Friday, 17 July 2015

Review of the Certified Scrum Developer (CSD) course

 
Scope:
I have noticed that there are not many reviews of the Scrum Alliance CSD [1] course on the net.

According to the Scrum Alliance Member Directory [2] not many people do the CSD. At time of writing this is less than 3 thousand out of 330 thousand members. Less than 1%. I presume most are often preferring to do the CSM and CSPO to garner the points for the CSP. Is this because most of them are not Developers and avoid it? Who knows.

Anyway this post will cover my recent experience taking the CSD course and the exam. Hopefully providing insight to others who may wish to take the CSD in the future.


Problem:
After many years doing hands-off Agile Coaching my technical nature got the better of me and I moved into a more Technical Agile Coaching Delivery role. Despite the Business often courting me to cross-over as a Lead Product Owner, I never relented. It was good to be back in the depths of the techie world.

But I had a problem, while I have always kept up to date on technology, the practical side hadn't been battle tested for a while. I needed to get back in the trenches. How to solve this?

Solution:
The CSD I believed provided my answer and so it came to be.

The first issue I hit was the CSD is not readily available like the other Scrum courses. So, finding a course was hard. Then it got harder.

Most of the CSD courses have a requirement of knowing GIT (no issue for me), bringing your own laptop and coding in C#.  Now if we are all honest most developers sit on either the C# or Java side of the fence. I am a Java developer so, this became the next problem.

In reality your looking at either CSD C# or CSD Java. Where to find the Java version in the UK? It became quite hard and I even searched abroad for a CSD course.

Luckily one company in the UK Agil8 [3] do have a CSD Java variant that they run now and again. That’s the one I went on. Later on the course all the students remarked that they had the same tough experience searching for the Java version. Which seemed to surprise the course instructor. 

As is well known it is a 3-day course and most of this was spent coding practicals on the laptop, as well as going over the XP [4] concepts.
So, where is the Scrum in that? Well some of the Scrum concepts are covered on the course, but it has been of great debate within the Scrum community that the CSD should exist at all. According to the Ron Jefferies [5] the CSD is needed because:
"It has become clear, though, that on the average, Scrum teams are not getting the benefits that they might, and that one reason is that they do not figure out what technical practices to use."
And the course solves this by providing an:
"understanding of what the basic practices are, and experience to show why they are necessary"
Thus the course it seems to me for a Developer in a Scrum team, is more about learning good development practices such as XP to support your Scrum deliveries than knowing the Scrum process. That is what the CSM is for. Here is a diagram to support that view showing how Scrum encapsulates XP with areas of direct intersection:




Amongst the practicals, Agil8 taught the theory behind many of the well known XP practices on the course such as:
Acceptance Testing, User Stories, TDD, Red-Green Bar test patterns, Test First development, pair-programming, PARTI, Test Frameworks, SOLID, Agile Architecture, Agile Modelling, Refactoring, Code Smells, Mocks, Continuous Integration and more.
Many of these including Scrum are of course represented within my Agile Poster too [6].
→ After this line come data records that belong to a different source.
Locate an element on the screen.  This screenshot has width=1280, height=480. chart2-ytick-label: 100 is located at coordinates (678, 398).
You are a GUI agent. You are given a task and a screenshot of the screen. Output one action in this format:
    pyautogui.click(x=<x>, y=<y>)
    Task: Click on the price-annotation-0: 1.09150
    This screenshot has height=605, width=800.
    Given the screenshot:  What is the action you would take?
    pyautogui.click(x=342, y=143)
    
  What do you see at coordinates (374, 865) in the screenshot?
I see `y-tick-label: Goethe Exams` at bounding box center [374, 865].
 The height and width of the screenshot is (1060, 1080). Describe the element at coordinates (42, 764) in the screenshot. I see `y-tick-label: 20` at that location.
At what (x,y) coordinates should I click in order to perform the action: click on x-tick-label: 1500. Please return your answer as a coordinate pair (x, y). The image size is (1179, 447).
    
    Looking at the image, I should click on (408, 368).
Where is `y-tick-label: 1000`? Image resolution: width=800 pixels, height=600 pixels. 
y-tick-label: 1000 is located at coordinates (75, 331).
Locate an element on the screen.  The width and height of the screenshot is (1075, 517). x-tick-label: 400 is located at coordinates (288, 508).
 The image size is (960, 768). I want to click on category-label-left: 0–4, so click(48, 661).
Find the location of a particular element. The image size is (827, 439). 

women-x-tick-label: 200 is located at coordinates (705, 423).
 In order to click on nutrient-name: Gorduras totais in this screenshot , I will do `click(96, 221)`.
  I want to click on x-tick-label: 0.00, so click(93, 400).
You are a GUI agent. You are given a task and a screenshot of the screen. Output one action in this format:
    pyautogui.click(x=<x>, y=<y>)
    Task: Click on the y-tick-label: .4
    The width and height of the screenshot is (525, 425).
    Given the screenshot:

This was performed by referencing a hard-copy ring-bound presentation of over 100 slides. A lot gets done in those three days!

On the last day there is the exam. It was 50 multiple choice questions within 45 minutes.
An example of such a question could be:
Q: Which one of the following best describes code that smells?
     a) Code that works but is hard to understand
     b) Code that has no tests
     c) Code that has no comments in it
     d) Code that is more than a year old
I managed to pass with a 96% pass rate, only getting two questions wrong. I would say it is slightly harder than the CSM, but you can run out of time if your not careful.

Agile Link:
Well it's Scrum!

The course provided what I needed. A refresher on good developer practice within a Scrum team. For me it was money well spent and Agil8 delivered the quality training I needed. This is not a course for the non-coder though.

I recommend that only people who like developing should go on this course as it is heavy on practicals.